Parlamentari, debutto di fuoco
Paroli: «Incomprensibile il veto su Romani». Crimi: «È il minimo sindacale»
Debutto concitato per i dodici parlamentari bresciani (nove deputati e tre senatori) compresi i quattro nuovi onorevoli della Lega (Bordonali, Formentini, Donina, Lorenzoni). La doppia fumata nera per l’elezione dei presidenti di Camera e Senato e lo scontro «nazionale» sul nome di Paolo Romani a palazzo Madama si traduce anche in chiave bresciana. «Una persona capace, imporre veti sul suo nome solo perché ha dato il telefonino del Comune alla figlia è incomprensibile. I 5 Stelle vogliono il caos» tuona l’ex sindaco di Brescia, Adriano Paroli. Di tutt’altro avviso il pentastellato Vito Crimi: «Non è possibile avere un Senato rappresentato da un condannato. È il minimo sindacale». La pattuglia leghista oggi voterà seguendo le indicazioni del leader Salvini mentre i dem bresciani restano alla finestra: «Se la Lega ed i 5 Stelle ci coinvolgeranno, può riaprirsi il dialogo» dice Marina Berlinghieri.

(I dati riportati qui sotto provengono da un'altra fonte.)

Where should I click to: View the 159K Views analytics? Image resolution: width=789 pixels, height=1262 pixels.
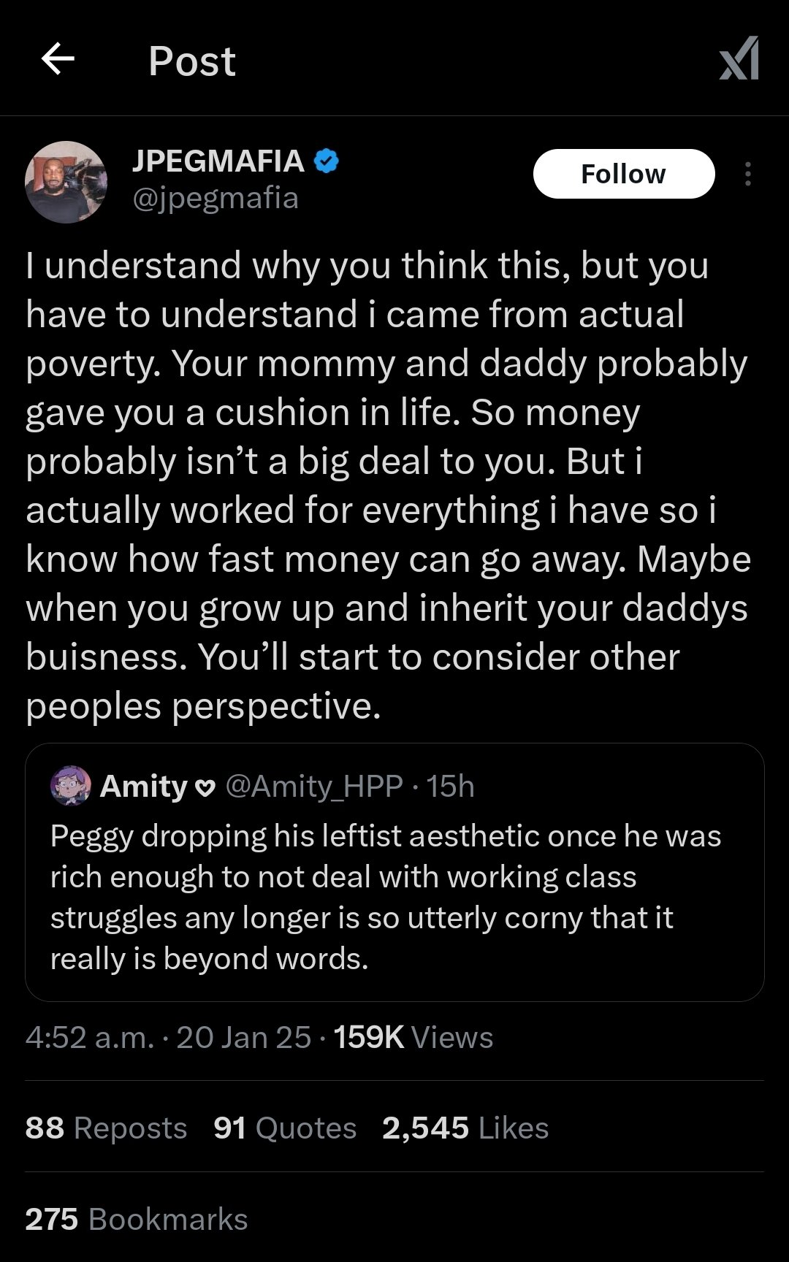(413, 1038)
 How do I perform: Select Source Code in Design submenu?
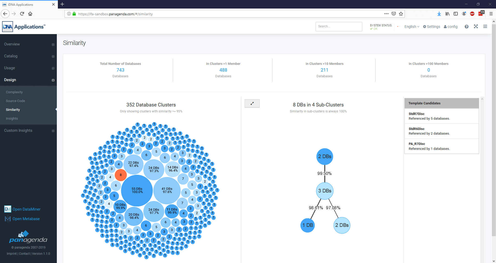tap(16, 101)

La presa di coscienza di entrare a far parte del cuore istituzionale del Paese accorcia il sonno e stringe lo stomaco anche ai nuovi dodici parlamentari bresciani. Non importa se il loro ruolo sarà quello di comparse o attori protagonisti.
Il primo giorno a Montecitorio e a Palazzo Madama è comunque vissuto con comprensibile orgoglio, soprattutto dalle quattro matricole leghiste: Simona Bordonali, Paolo Formentini, Giuseppe Donina ed Eva Lorenzoni. Alla Camera sono seduti vicino, visto che i posti non sono ancora assegnati: «Ho a fianco tanti amici della Liguria che avevo già conosciuto in passato quando ero giovane responsabile esteri del movimento» spiega Paolo Formentini, che in omaggio a Salvini non indossa la cravatta. Dopo la prima fumata nera per l’elezione del presidente i quattro neoeletti si concedono un pranzo veloce e leggero: insalata e salmone per i maschietti, due fette di prosciutto per le sina gnore, che si muovono con sobria eleganza fatta di pantaloni e giacche scure. Nel pomeriggio si replica il sequel di schede bianche in attesa che il leader Salvini «ci dia indicazioni». Giuseppe Donina, vicesindaco di Ceto, si dice spaventato dal luogo che «incute timore e responsabilità». Il suo primo pensiero è andato alla famiglia, con un selfie inviato alla moglie Simona e ai figli Sophia (12 anni) e Nicolò (8). Al netto delle emozioni, in gioco però ci sono le basi per il futuro governo.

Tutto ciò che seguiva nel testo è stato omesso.